- TRY IT -
Restrict the output to the lines below starting at the one that contains "Click the license" and ending at the one that contains "Given: Click the 购买此英雄 button", and restate them word for word, both ends included.

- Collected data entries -

══════════════════════════════

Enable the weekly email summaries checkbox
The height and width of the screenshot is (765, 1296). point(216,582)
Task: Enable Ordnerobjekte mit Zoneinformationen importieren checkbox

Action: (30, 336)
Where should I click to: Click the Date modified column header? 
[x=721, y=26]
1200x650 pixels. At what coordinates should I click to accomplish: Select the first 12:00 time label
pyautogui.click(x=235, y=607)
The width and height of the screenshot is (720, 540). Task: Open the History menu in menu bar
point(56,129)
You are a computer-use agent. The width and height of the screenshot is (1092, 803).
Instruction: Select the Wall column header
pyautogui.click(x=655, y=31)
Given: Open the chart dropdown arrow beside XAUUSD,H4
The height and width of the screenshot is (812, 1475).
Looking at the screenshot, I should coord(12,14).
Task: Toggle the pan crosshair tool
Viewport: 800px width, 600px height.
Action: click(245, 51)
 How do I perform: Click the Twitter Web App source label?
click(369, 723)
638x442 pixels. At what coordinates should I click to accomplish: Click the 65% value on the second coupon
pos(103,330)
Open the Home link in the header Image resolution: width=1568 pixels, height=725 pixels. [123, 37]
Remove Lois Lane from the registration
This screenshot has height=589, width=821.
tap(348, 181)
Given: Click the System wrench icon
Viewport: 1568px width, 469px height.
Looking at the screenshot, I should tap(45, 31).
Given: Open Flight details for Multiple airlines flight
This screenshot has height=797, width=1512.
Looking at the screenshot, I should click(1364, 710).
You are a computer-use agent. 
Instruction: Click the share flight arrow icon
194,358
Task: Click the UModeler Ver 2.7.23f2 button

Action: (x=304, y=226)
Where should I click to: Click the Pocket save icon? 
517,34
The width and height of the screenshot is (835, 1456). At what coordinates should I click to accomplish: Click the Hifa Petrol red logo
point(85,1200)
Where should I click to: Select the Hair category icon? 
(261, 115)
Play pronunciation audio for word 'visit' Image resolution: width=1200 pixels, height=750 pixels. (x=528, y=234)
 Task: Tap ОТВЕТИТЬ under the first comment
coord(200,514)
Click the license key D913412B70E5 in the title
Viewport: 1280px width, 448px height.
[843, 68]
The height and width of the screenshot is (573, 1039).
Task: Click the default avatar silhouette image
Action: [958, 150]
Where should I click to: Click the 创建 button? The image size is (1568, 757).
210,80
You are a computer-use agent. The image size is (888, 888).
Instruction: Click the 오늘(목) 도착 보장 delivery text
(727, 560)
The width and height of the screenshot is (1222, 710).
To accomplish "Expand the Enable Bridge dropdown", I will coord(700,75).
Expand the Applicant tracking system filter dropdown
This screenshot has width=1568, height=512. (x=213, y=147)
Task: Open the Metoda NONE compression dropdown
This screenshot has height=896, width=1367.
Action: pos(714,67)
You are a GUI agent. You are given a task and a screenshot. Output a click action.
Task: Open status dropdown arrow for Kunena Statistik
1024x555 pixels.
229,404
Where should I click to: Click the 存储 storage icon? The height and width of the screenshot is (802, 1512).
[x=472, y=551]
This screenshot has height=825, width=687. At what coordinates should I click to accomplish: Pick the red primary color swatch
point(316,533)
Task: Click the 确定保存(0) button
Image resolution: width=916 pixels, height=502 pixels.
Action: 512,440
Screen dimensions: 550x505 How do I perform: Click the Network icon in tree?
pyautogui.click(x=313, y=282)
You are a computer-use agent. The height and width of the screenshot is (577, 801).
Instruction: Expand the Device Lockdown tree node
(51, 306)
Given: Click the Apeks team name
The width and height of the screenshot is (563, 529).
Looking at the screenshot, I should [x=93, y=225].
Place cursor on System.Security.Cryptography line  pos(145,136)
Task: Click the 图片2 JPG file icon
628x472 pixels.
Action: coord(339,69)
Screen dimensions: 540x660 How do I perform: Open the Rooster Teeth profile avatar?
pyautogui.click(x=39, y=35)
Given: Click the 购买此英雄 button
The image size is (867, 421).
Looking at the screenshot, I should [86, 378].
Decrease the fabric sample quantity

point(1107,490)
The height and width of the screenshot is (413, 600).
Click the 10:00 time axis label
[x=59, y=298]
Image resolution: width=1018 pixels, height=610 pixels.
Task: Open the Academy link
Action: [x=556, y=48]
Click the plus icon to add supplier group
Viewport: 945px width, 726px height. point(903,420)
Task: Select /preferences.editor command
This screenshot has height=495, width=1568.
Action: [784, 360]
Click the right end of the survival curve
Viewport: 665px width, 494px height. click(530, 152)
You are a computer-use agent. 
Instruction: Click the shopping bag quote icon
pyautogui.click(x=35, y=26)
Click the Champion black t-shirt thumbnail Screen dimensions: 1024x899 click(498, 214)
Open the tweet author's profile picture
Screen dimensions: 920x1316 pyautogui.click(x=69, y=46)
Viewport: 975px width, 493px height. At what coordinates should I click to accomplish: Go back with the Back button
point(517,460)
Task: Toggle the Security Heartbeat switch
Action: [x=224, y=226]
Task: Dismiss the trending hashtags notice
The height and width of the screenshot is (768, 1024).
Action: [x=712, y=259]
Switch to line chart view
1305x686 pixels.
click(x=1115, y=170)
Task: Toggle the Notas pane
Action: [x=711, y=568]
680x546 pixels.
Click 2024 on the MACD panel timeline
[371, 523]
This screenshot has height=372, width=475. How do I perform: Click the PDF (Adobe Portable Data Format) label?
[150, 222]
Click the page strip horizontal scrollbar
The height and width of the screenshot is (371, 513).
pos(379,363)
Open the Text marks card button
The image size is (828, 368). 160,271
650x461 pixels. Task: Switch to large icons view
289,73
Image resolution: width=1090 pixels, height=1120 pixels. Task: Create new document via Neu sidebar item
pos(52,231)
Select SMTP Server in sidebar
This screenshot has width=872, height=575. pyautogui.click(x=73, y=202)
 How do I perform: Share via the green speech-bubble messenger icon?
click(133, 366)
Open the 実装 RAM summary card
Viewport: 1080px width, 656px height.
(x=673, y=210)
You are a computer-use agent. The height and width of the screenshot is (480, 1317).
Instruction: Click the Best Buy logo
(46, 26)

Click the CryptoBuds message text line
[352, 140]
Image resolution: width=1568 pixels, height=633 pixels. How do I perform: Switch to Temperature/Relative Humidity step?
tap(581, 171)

══════════════════════════════

- FINISHED EXERCISE -
Click the license key D913412B70E5 in the title
Viewport: 1280px width, 448px height.
[843, 68]
The height and width of the screenshot is (573, 1039).
Task: Click the default avatar silhouette image
Action: [958, 150]
Where should I click to: Click the 创建 button? The image size is (1568, 757).
210,80
You are a computer-use agent. The image size is (888, 888).
Instruction: Click the 오늘(목) 도착 보장 delivery text
(727, 560)
The width and height of the screenshot is (1222, 710).
To accomplish "Expand the Enable Bridge dropdown", I will coord(700,75).
Expand the Applicant tracking system filter dropdown
This screenshot has width=1568, height=512. (x=213, y=147)
Task: Open the Metoda NONE compression dropdown
This screenshot has height=896, width=1367.
Action: pos(714,67)
You are a GUI agent. You are given a task and a screenshot. Output a click action.
Task: Open status dropdown arrow for Kunena Statistik
1024x555 pixels.
229,404
Where should I click to: Click the 存储 storage icon? The height and width of the screenshot is (802, 1512).
[x=472, y=551]
This screenshot has height=825, width=687. At what coordinates should I click to accomplish: Pick the red primary color swatch
point(316,533)
Task: Click the 确定保存(0) button
Image resolution: width=916 pixels, height=502 pixels.
Action: 512,440
Screen dimensions: 550x505 How do I perform: Click the Network icon in tree?
pyautogui.click(x=313, y=282)
You are a computer-use agent. The height and width of the screenshot is (577, 801).
Instruction: Expand the Device Lockdown tree node
(51, 306)
Given: Click the Apeks team name
The width and height of the screenshot is (563, 529).
Looking at the screenshot, I should [x=93, y=225].
Place cursor on System.Security.Cryptography line  pos(145,136)
Task: Click the 图片2 JPG file icon
628x472 pixels.
Action: coord(339,69)
Screen dimensions: 540x660 How do I perform: Open the Rooster Teeth profile avatar?
pyautogui.click(x=39, y=35)
Given: Click the 购买此英雄 button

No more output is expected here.